━━━ EXTRACT TO READ ━━━

SchematronAssert provides Schematron capabilities in the form of a Java library. If you need to make more complex assertions about your XML data, you will soon find out the capabilities of the existing tools limiting. You are often stuck with crude tools working with XML as with string (regexes, looking for substrings etc.). In the better case, you will have XPath based checks, but it will most likely be XPath 1.0, which lacks expressive power. With SchematronAssert, you can make complex assertions, as you would do when validating your documents with Schematron schemas.
For start, you will need three static imports, one for buidling your queries and two for making AssertJ style assertions on the results.
import static cz.jakubmaly.schematronassert.TestBuilder.*;
import static cz.jakubmaly.schematronassert.assertions.Assertions.*;
import static org.assertj.core.api.Assertions.*;
Suppose you have an XML document like this one:
<books>
<book>
<title>About the world</title>
<author>Jim Smith</author>
<publisher>
<name>Albatros</name>
<address>Czech Reublic</address>
</publisher>
</book>
<book>
<title>Reason</title>
<publisher>
<name>Springer</name>
<address>Germany</address>
</publisher>
</book>
</books>
And you want to check that every book
element has a child element author
:
ValidationOutput result = in(booksDocument)

━━━

• [REQUEST 1]
Reproduce the SchematronAssert text word for word from "SchematronAssert provides Schematron" to "with Schematron schemas.".
The SchematronAssert text has no connection to the records.

━━━ RECORD EXCERPTS ━━━

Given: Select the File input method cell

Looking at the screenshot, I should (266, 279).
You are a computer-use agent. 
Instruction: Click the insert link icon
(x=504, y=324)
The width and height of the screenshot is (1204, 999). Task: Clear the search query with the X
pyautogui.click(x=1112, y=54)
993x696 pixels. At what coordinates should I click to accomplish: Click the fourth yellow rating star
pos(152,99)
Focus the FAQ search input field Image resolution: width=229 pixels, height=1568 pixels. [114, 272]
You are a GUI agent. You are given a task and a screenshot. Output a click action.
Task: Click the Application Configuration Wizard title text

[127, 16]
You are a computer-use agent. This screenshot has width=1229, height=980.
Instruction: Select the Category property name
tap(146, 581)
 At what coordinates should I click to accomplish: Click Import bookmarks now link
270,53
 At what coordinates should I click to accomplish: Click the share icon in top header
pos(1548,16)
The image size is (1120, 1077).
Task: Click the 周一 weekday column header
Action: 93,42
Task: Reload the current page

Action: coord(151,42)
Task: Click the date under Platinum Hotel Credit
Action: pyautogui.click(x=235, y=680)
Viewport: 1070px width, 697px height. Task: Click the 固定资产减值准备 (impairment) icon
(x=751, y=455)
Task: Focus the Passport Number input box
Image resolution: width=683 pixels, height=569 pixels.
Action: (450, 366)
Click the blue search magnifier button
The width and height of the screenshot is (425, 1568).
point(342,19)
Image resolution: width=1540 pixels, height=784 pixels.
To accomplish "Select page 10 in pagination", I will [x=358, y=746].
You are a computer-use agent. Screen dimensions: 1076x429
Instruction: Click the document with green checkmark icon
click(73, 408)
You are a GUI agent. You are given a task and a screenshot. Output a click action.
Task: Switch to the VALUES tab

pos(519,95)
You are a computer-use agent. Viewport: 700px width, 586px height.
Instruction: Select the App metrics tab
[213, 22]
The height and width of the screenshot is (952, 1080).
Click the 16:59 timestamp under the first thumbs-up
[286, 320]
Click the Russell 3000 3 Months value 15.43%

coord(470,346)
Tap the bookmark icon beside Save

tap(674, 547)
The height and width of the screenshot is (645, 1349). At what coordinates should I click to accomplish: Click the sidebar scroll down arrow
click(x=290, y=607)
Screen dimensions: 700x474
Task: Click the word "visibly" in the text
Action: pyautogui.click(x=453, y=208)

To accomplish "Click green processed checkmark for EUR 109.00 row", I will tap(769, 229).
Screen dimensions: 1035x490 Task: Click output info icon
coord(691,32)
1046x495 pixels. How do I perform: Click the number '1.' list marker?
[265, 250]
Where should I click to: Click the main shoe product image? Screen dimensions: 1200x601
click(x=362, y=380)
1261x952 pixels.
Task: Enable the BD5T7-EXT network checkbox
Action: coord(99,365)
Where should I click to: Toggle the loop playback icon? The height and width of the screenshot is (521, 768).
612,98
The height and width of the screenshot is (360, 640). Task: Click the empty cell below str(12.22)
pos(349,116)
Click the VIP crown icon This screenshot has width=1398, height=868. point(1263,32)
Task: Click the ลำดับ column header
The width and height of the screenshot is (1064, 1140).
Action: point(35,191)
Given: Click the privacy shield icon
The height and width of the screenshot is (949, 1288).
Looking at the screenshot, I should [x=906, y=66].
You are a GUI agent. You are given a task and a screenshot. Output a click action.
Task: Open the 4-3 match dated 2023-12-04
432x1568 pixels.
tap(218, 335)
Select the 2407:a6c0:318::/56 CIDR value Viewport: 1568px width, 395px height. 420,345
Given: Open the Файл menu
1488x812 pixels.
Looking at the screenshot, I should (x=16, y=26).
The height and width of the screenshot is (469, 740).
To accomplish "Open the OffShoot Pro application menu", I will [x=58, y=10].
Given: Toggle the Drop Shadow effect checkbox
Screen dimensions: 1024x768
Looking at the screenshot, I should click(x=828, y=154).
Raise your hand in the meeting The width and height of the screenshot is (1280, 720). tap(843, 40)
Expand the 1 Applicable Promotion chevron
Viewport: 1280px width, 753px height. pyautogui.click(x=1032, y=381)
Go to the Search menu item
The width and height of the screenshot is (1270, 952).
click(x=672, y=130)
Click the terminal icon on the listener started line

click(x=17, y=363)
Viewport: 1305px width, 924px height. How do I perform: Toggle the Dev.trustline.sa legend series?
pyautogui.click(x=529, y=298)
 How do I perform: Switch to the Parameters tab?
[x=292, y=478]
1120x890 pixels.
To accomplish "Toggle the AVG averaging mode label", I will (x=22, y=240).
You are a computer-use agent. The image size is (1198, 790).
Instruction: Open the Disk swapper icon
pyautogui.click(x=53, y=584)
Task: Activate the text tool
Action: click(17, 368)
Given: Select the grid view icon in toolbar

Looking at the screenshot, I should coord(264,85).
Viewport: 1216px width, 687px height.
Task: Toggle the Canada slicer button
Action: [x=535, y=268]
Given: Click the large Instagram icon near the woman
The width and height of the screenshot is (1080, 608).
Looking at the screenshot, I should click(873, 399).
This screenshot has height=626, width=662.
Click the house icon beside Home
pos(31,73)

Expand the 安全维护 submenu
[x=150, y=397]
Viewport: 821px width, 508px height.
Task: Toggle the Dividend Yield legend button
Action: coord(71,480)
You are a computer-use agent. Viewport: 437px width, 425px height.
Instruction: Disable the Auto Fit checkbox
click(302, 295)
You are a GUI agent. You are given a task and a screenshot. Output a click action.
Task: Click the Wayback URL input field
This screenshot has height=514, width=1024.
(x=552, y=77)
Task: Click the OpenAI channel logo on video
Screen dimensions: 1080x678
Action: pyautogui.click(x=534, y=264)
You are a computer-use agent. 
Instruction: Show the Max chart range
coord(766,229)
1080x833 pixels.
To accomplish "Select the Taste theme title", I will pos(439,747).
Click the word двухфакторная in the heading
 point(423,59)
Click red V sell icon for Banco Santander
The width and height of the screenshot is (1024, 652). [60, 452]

━━━

• [REQUEST 2]
Arrange the records from the line with "You are a computer-use agent. Viewport: 700px" to the line with "pos(349,116)" as a numbered list, leaving out blank lines.

• [CORRECT RESPONSE 1]
SchematronAssert provides Schematron capabilities in the form of a Java library. If you need to make more complex assertions about your XML data, you will soon find out the capabilities of the existing tools limiting. You are often stuck with crude tools working with XML as with string (regexes, looking for substrings etc.). In the better case, you will have XPath based checks, but it will most likely be XPath 1.0, which lacks expressive power. With SchematronAssert, you can make complex assertions, as you would do when validating your documents with Schematron schemas.

• [CORRECT RESPONSE 2]
1. You are a computer-use agent. Viewport: 700px width, 586px height.
2. Instruction: Select the App metrics tab
3. [213, 22]
4. The height and width of the screenshot is (952, 1080).
5. Click the 16:59 timestamp under the first thumbs-up
6. [286, 320]
7. Click the Russell 3000 3 Months value 15.43%
8. coord(470,346)
9. Tap the bookmark icon beside Save
10. tap(674, 547)
11. The height and width of the screenshot is (645, 1349). At what coordinates should I click to accomplish: Click the sidebar scroll down arrow
12. click(x=290, y=607)
13. Screen dimensions: 700x474
14. Task: Click the word "visibly" in the text
15. Action: pyautogui.click(x=453, y=208)
16. To accomplish "Click green processed checkmark for EUR 109.00 row", I will tap(769, 229).
17. Screen dimensions: 1035x490 Task: Click output info icon
18. coord(691,32)
19. 1046x495 pixels. How do I perform: Click the number '1.' list marker?
20. [265, 250]
21. Where should I click to: Click the main shoe product image? Screen dimensions: 1200x601
22. click(x=362, y=380)
23. 1261x952 pixels.
24. Task: Enable the BD5T7-EXT network checkbox
25. Action: coord(99,365)
26. Where should I click to: Toggle the loop playback icon? The height and width of the screenshot is (521, 768).
27. 612,98
28. The height and width of the screenshot is (360, 640). Task: Click the empty cell below str(12.22)
29. pos(349,116)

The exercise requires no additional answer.